SOURCE PASSAGE -

□ □ □ □

Re: (OPE-L) recent references on 'problem' of money commodity?

From: cmgermer@UFPR.BR
Date: Mon Nov 29 2004 - 18:29:12 EST


Rakesh wrote:

> At 11:20 AM -0200 11/23/04, cmgermer@UFPR.BR wrote:
>>The fact that gold still performs fundamental functions of
>>money is clear before our eyes. Why should we deny it? ... (T)hus, if one
>>looks at the *monetary sphere* of today with Marxian eyes, one sees gold
>>very distinctly in fundamental monetary functions.
>
> OK,  Claus, gold was traditionally used by central banks as a 'war
> chest' to provide security in the vent of a crisis.

Claus:
I would express this in a different way: in capitalism gold performs the
function of hoarding, representing the sum of different reserves which
each capital has to hold both as a condition as an effect of its regular
functionning. With the development of the banking system led by a central
bank, those reserves were converted into functionning capital through
credit and into a small single national reserve held by the central bank.
At this point the main functions of money (=gold) are three (since it no
longer functions as means of circulation): means of payment for the
payment of the balances of both domestic and international compensation;
and an additional fraction as a war chest in your terms. Thus, the latter
function is not an imposition of the process of reproduction of global
capital.


Rakesh:
> However, it was
> of little use during the collapse of the Asian Tiger economies. Being
> less liquid than forex reserves, it can't be readily used to defend a
> national currency from speculative attacks. It was growingly
> considered more of a "commodity" than an "asset". Of course this may
> or is changing with a flight out of  all  major currencies to gold,
> and convertibility may be forced on central banks. But this is not
> yet clear before our eyes.  So I don't understand what proves to you
> (and Paul B) that gold is still performing in Nov 2004 the
> fundamental functions of money.

□ □ □ □

Reproduce the part of the email about gold as money that begins at the words "From: cmgermer@UFPR.BR" and stops after "of a crisis.". The material that comes next is from a different source and has no connection to the email about gold and money.

INFORMATION SUPPLIED -
□ □ □ □

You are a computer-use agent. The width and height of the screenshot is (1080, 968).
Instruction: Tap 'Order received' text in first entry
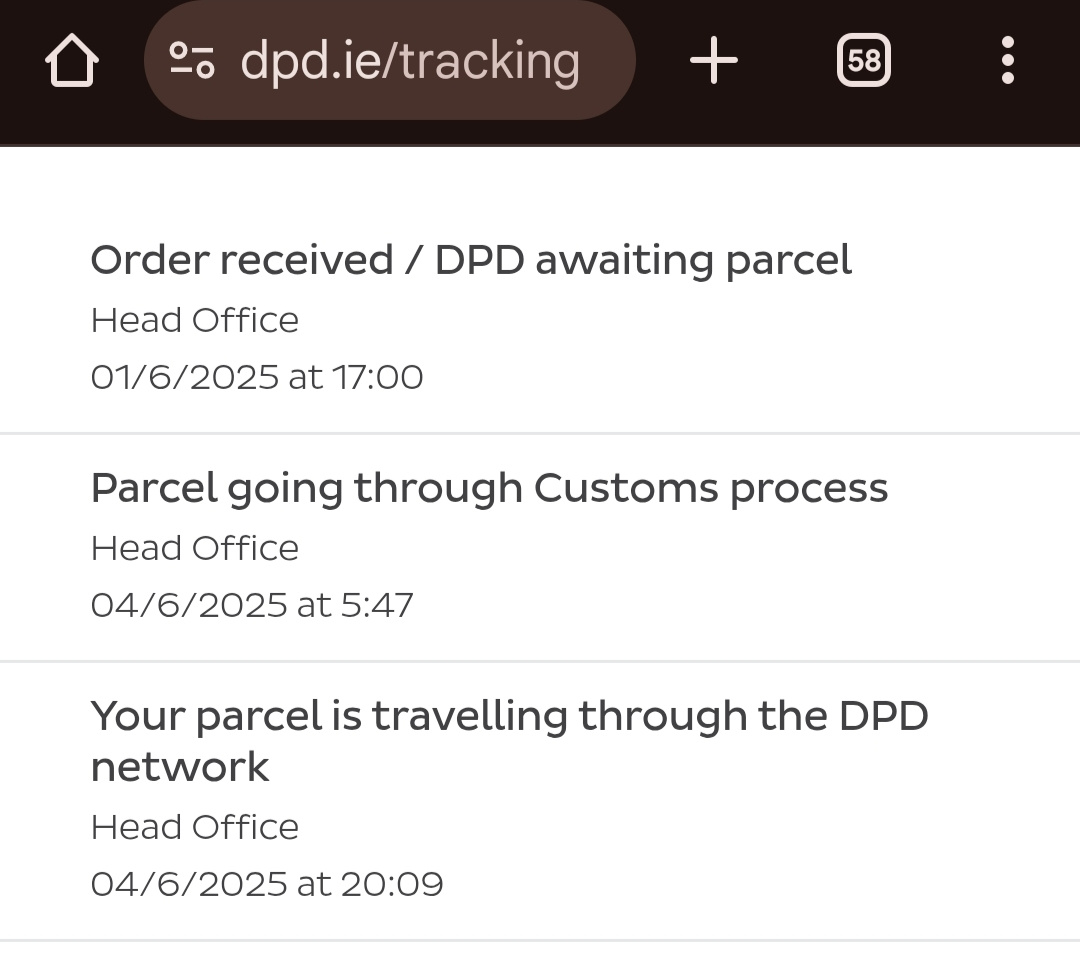point(241,260)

□ □ □ □

ANSWER TO THIS PROBLEM -
From: cmgermer@UFPR.BR
Date: Mon Nov 29 2004 - 18:29:12 EST


Rakesh wrote:

> At 11:20 AM -0200 11/23/04, cmgermer@UFPR.BR wrote:
>>The fact that gold still performs fundamental functions of
>>money is clear before our eyes. Why should we deny it? ... (T)hus, if one
>>looks at the *monetary sphere* of today with Marxian eyes, one sees gold
>>very distinctly in fundamental monetary functions.
>
> OK,  Claus, gold was traditionally used by central banks as a 'war
> chest' to provide security in the vent of a crisis.